PubMed:8255162 JSONTXT 8 Projects

Chlorinated dibenzo-p-dioxins and dibenzofurans and the human immune system. 1. Blood cell receptors in volunteers with moderately increased body burdens. Using monoclonal antibodies (mAbs) and flow cytometry, we studied a variety of surface receptors on lymphocyte subpopulations of workers with moderately increased body burdens of 2,3,7,8-tetrachlorodibenzo-p-dioxin (TCDD) and of other polychlorinated dibenzo-p-dioxins and dibenzofurans (PCDD/PCDF), expressed here as International-Toxicity Equivalencies (I-TE). The hypothesis to be tested was whether or not humans exhibit a similar susceptibility to PCDDs/PCDFs with respect to the surface receptors found previously to respond to small doses of 2,3,7,8-tetrachlorodibenzo-p-dioxin (TCDD) in Callithrix jacchus. These are: helper-inducer (memory) T cells (CD4+CD45R0+CD45RA-CD29highCD11a+), CD20+ B cells, and cytotoxic T cells (CD8+CD56+/CD57+). Furthermore, 68 triple-labellings with mAbs were performed on the cells of each volunteer to possibly generate further hypotheses. It was evaluated whether any of the variables might be used as a biomarker of effects for this class of compounds.
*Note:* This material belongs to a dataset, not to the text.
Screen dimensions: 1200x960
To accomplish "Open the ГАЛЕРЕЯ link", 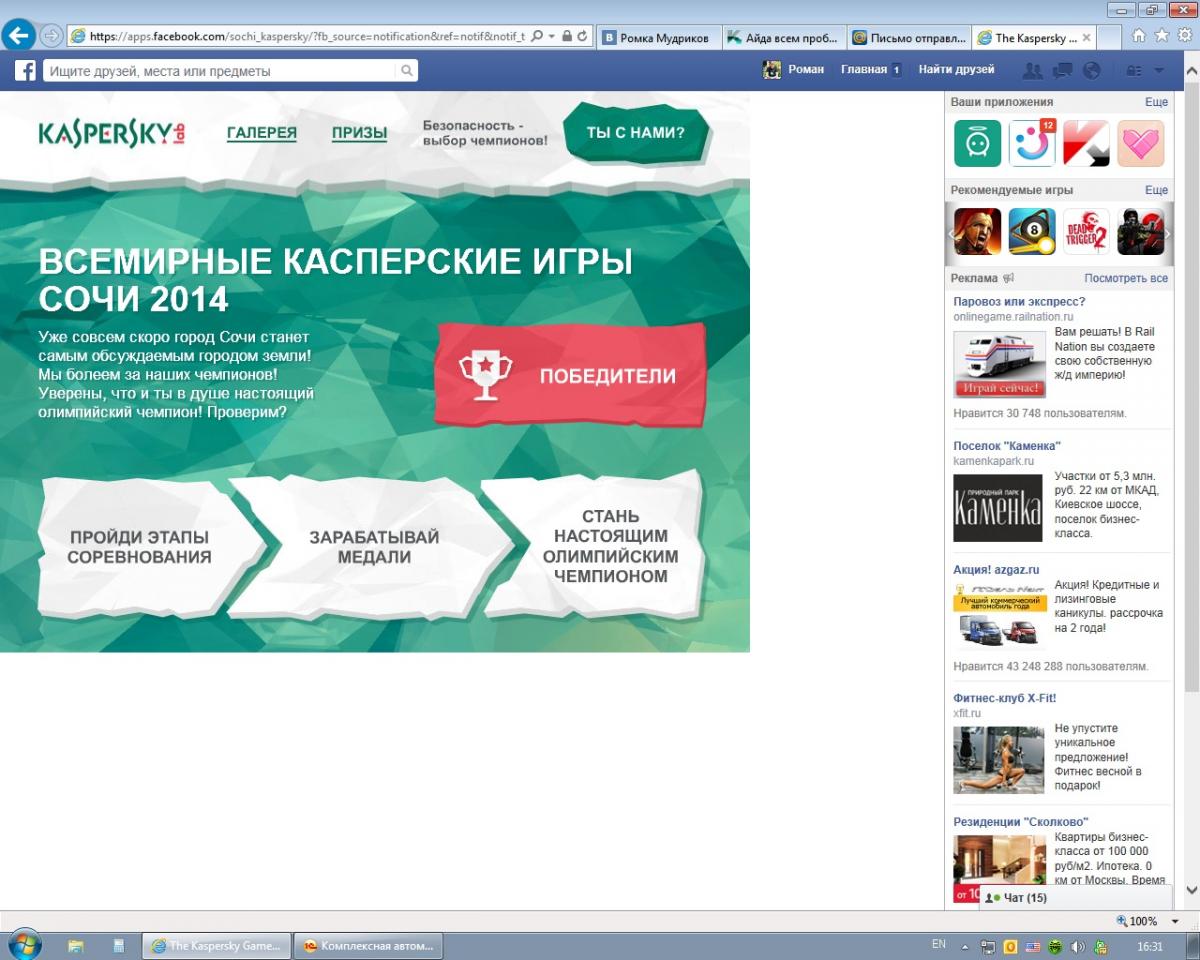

There were two main goals: (1) to evaluate whether workers with a moderately increased PCDD/PCDF-body burden [25-140 ppt TCDD or 104-522 ppt I-TE in blood fat] exhibit changes in the surface receptors of white blood cells, as observed in previous studies in non-human primates, and (2) to clarify whether persons at the upper range [10-23 ppt TCDD or 30-90 ppt I-TE in blood fat] of the body burden reference values of a not particularly exposed population show detectable deviations in these immunological variables, when compared with persons at the lower and medium range [1-3 ppt TCDD or 9-29 ppt I-TE] of these body burden reference values. Regression analysis of our data revealed slight trends for some of the biomarkers (e.g. CD45R0+). With one exception, these were all increases. None of the alterations observed are of medical relevance. The slight increase in the percentage of CD4+CD45R0+ cells remained significant even after covariant analysis taking age-related changes into account. Altogether, the data do not provide any evidence to support an assumption that moderately increased body burdens of PCDDs/PCDFs in adults induce decreases in the cellular components of the human immune system. Adult humans certainly are less susceptible to this action of PCDDs/PCDFs than adolescent Callithrix jacchus.